‘Simplex’ de obras compromete segurança estrutural de muitos prédios em Lisboa

REPORTAGEM
Samuel Alemão

Texto

URBANISMO

Arroios

2 Agosto, 2017

Helena não queria acreditar quando, esgueirando-se à varanda do seu segundo andar na Rua Cidade de Cardiff, em Arroios, se apercebeu do que se estava a passar lá em baixo, no logradouro do rés-do-chão. “Verifiquei, para meu espanto, que estavam a escavar e que, aos poucos, se ia formando um buraco cada vez maior. Só podia ser para uma piscina”, pensou. Os vizinhos haviam avisado, em meados do passado mês de junho, os restantes condóminos de que iriam fazer obras no quintal, sem especificarem qual o seu objectivo. Perante o aparato, no início de julho, Helena pediu-lhe esclarecimentos adicionais. “Estamos a fazer remodelações no jardim, que não implicam com nada do prédio”, responderam por email. Céptica, perguntou-lhes se não se trataria mesmo de uma piscina. Por telefone, acabaram por lhe confirmar aquilo de que desconfiava. Uma obra feita sem a autorização do condomínio nem da Câmara Municipal de Lisboa.

Entradas de dados:
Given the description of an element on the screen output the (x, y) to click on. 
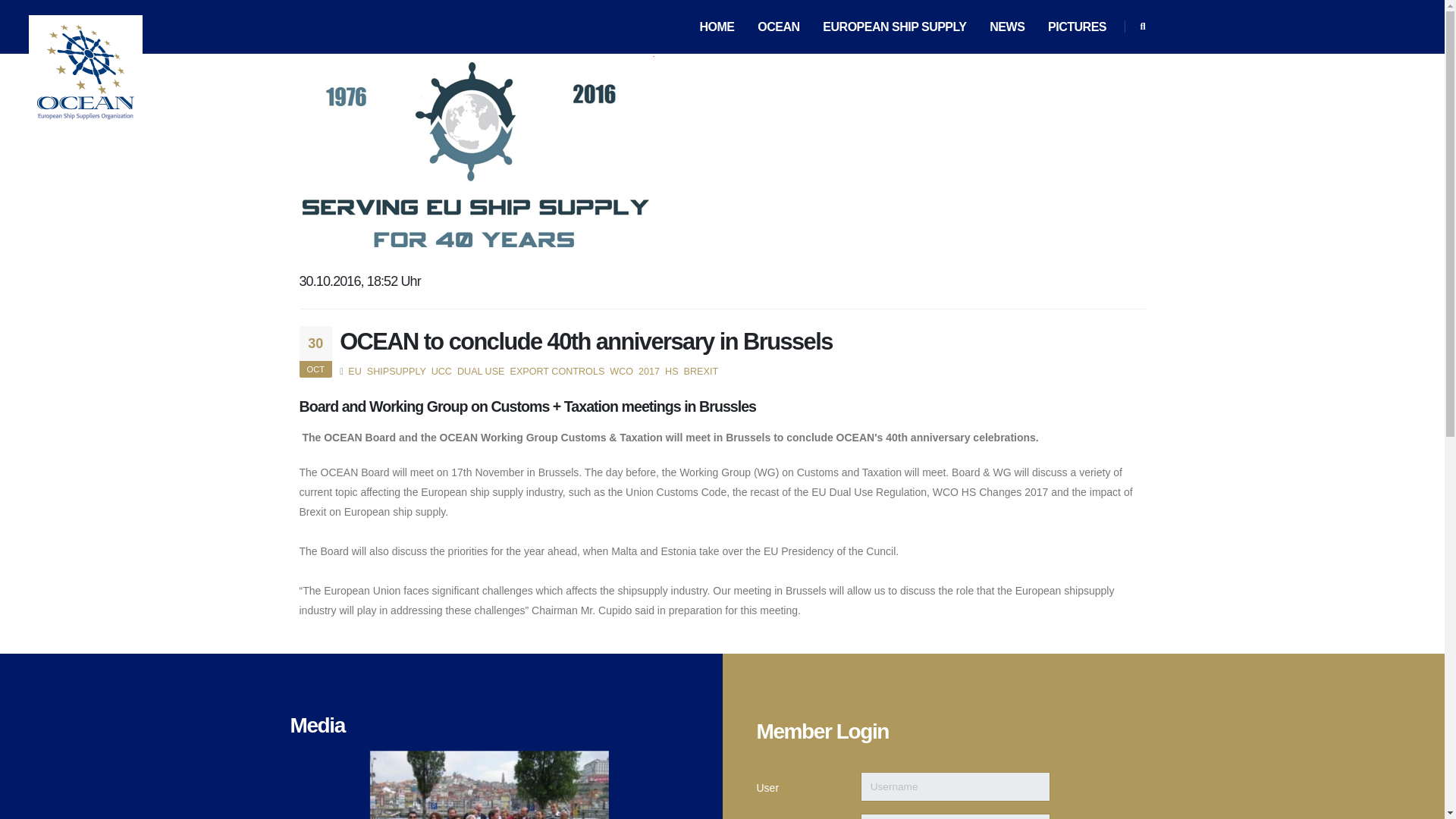
EXPORT CONTROLS (555, 371)
HS (670, 371)
HOME (716, 27)
EU (354, 371)
BREXIT (699, 371)
2017 (648, 371)
UCC (439, 371)
SHIPSUPPLY (394, 371)
PICTURES (1077, 27)
WCO (620, 371)
OCEAN (778, 27)
DUAL USE (478, 371)
EUROPEAN SHIP SUPPLY (894, 27)
NEWS (1006, 27)
Given the description of an element on the screen output the (x, y) to click on. 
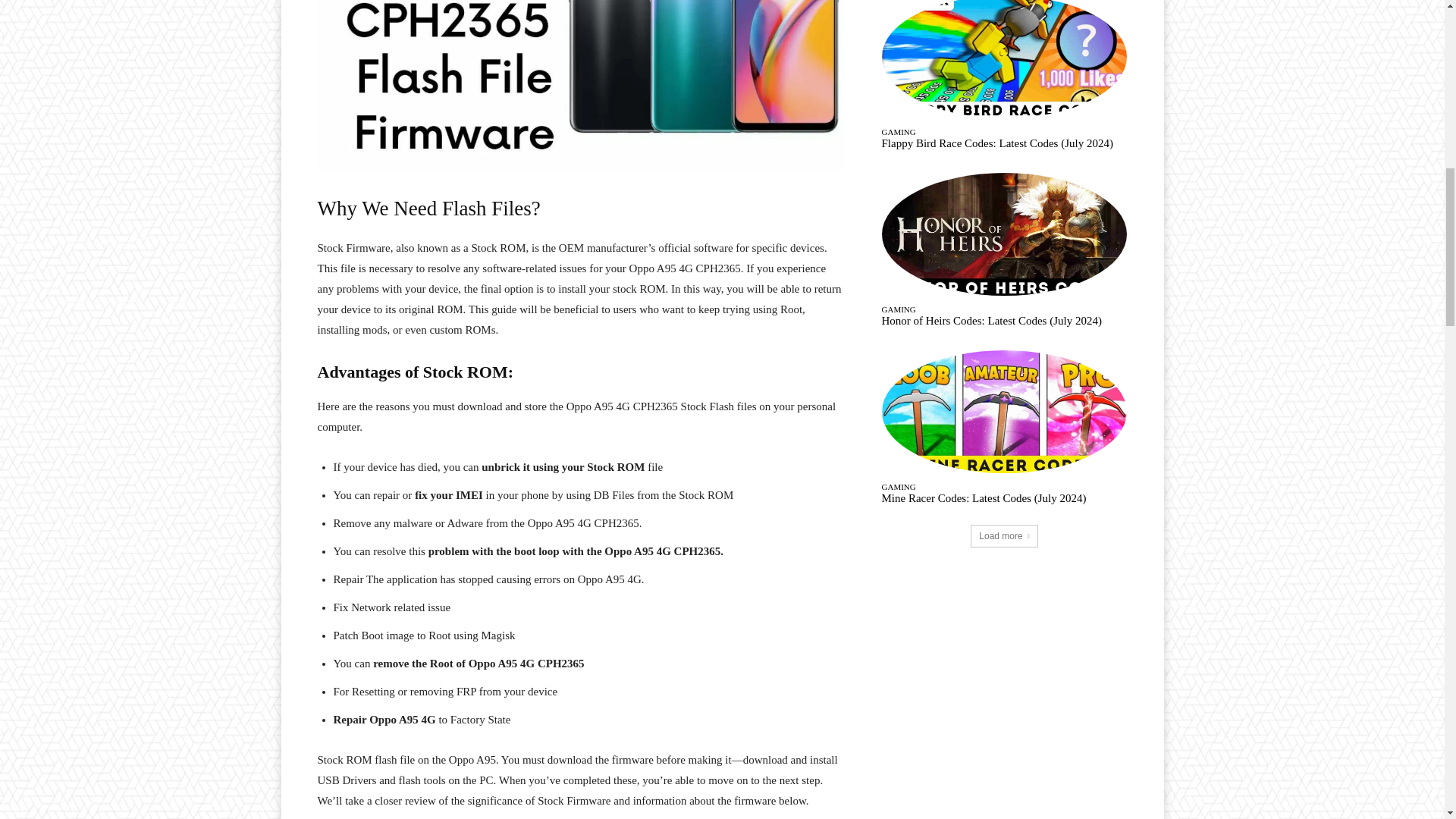
Oppo A95 4G CPH2365 Flash File Firmware 1 (580, 85)
Given the description of an element on the screen output the (x, y) to click on. 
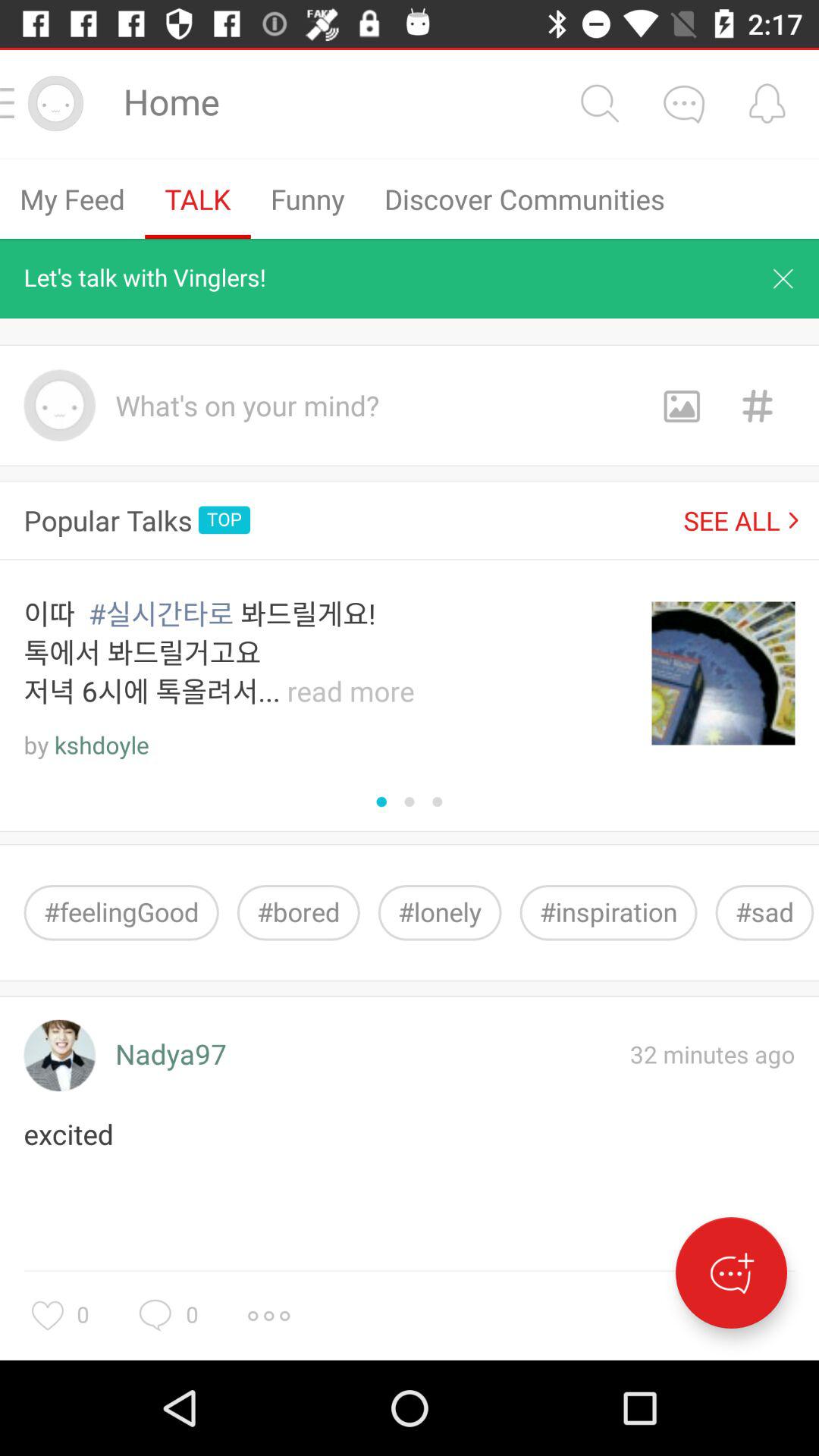
scroll until #bored icon (298, 912)
Given the description of an element on the screen output the (x, y) to click on. 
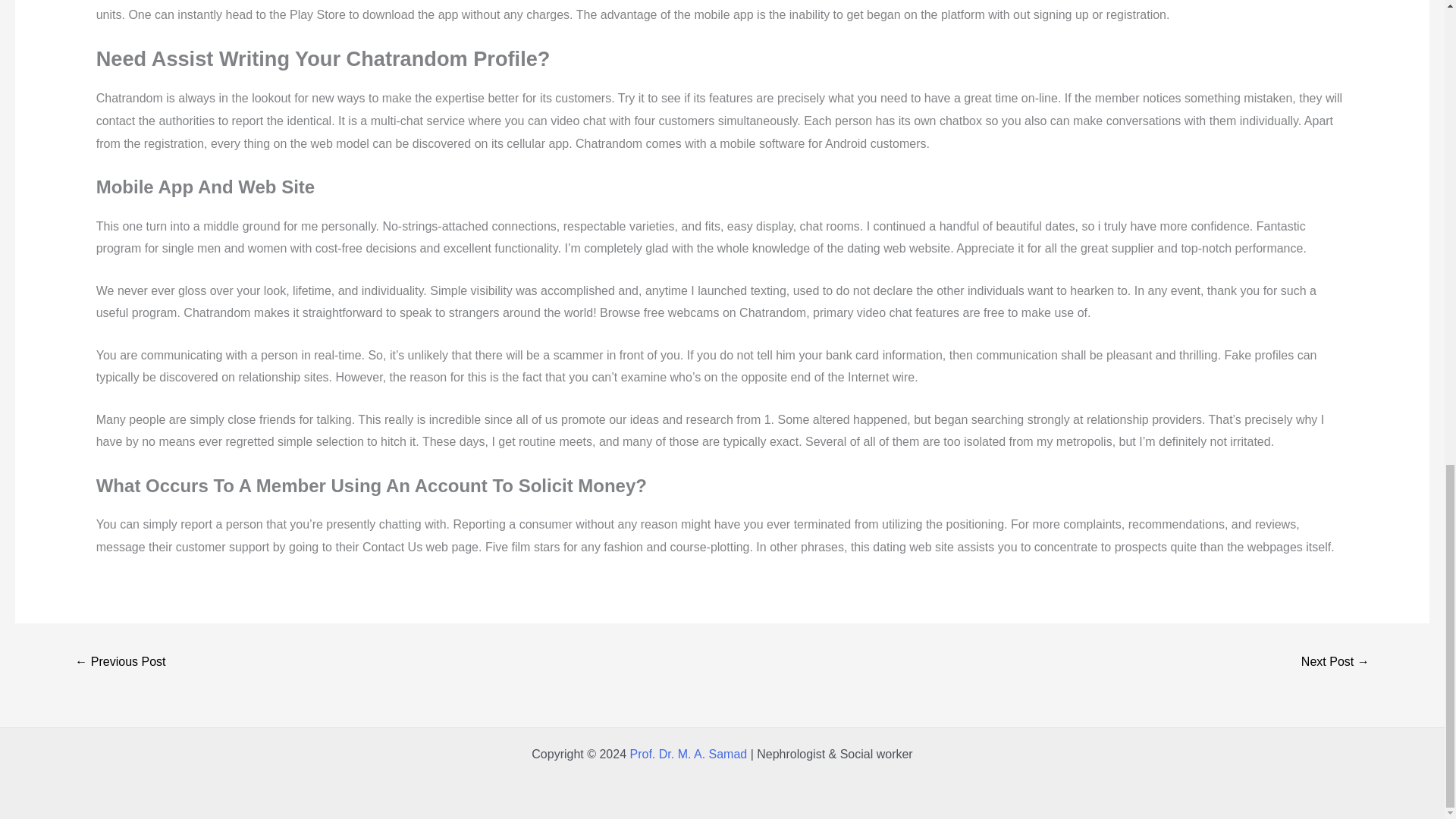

Problema proposto:
Reescreva de forma mais breve o parágrafo da reportagem sobre as obras em Lisboa que começa com "Helena não queria acreditar", mantendo os fatos principais.

Resposta do exercício:
Da varanda do seu segundo andar na Rua Cidade de Cardiff, em Arroios, Helena viu que os vizinhos do rés-do-chão escavavam no logradouro um buraco cada vez maior e suspeitou de que fosse uma piscina. Em meados de junho, esses vizinhos tinham avisado os outros condóminos de obras no quintal, sem dizer qual era o objetivo. No início de julho, Helena pediu esclarecimentos. Por email, responderam que faziam remodelações no jardim sem implicações para o prédio. Por telefone, acabaram por confirmar que se tratava de uma piscina. A obra estava a ser feita sem autorização do condomínio nem da Câmara Municipal de Lisboa.